When the cost of living is taken into account, real pay grew by 3.2%, which was its fastest pace since the three months to August 2021.

Meanwhile, the rate of UK unemployment remains unchanged at 4.4% for the same period.

The labour market figures are the last major set of statistics before the BoE’s next interest rate decision in two weeks.

The BoE has pointed to wage growth as a risk to inflation, which would delay the timing of when it could begin cutting interest rates from their 16-year highs of 5.25%.

"The labour market is clearly cooling - with unemployment rising and vacancies falling - but pay growth still remains elevated at 5.7%, way in excess of the circa 3% level that is considered to be consistent with the 2% inflation target," Jake Finney, economist at PwC, said. "This still remains one of the largest potential barriers to an August rate cut."

Lindsay James, investment strategist at Quilter Investors, said the latest figures make it harder for Threadneedle Street to cut rates in August.

Read more: UK inflation unchanged at 2% in June

“Looking ahead to 1 August, it seems marginally less likely that the Bank of England’s first rate cut will materialise after inflation failed to cool any further, so September may be a more reasonable expectation for an initial easing of monetary policy.

"Nonetheless, inflation is still at target and the labour market is showing some signs of cooling, so we are likely to see more members of the monetary policy committee voting for a cut in the August meeting.”

Following higher-than-expected inflation yesterday, financial markets scaled back expectations of a rate cut at that meeting, putting the probability at 35%. This has just risen to 40% after the labour market data.

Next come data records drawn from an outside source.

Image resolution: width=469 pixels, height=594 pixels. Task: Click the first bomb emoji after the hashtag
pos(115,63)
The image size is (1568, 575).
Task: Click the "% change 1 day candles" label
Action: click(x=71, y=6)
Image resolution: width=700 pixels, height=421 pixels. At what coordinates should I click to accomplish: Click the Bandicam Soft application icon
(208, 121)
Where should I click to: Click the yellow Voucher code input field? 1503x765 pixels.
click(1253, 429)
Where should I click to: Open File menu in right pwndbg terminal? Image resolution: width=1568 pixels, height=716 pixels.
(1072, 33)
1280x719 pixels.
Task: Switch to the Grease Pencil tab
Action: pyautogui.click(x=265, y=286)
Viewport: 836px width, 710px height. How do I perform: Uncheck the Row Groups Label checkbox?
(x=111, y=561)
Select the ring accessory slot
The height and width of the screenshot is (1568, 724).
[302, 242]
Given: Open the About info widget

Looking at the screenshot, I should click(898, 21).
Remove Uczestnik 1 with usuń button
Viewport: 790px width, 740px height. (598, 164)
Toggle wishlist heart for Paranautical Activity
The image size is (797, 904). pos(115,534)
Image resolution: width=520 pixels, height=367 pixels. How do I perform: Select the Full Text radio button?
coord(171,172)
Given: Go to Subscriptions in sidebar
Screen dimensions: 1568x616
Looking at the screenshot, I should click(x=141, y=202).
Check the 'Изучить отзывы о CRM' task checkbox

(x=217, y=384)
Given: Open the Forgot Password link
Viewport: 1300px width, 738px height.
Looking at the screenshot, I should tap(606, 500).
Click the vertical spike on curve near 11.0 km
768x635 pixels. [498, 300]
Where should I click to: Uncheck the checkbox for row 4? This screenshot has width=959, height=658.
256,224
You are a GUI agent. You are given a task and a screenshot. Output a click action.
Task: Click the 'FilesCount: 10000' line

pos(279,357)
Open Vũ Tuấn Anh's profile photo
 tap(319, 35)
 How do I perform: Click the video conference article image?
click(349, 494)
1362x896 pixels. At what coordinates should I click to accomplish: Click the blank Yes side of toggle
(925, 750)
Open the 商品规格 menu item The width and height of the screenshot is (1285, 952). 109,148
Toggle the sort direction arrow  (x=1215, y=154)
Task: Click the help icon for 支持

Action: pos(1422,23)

Michael Brown, senior research strategist at Pepperstone, added: “This morning’s UK labour market data further muddies the waters ahead of the August Bank of England decision in two weeks’ time, after yesterday’s hotter-than-expected inflation figures, with the labour market continuing to show some signs of slack, as earnings pressures ease somewhat, despite remaining incompatible with a return to the 2% inflation target.”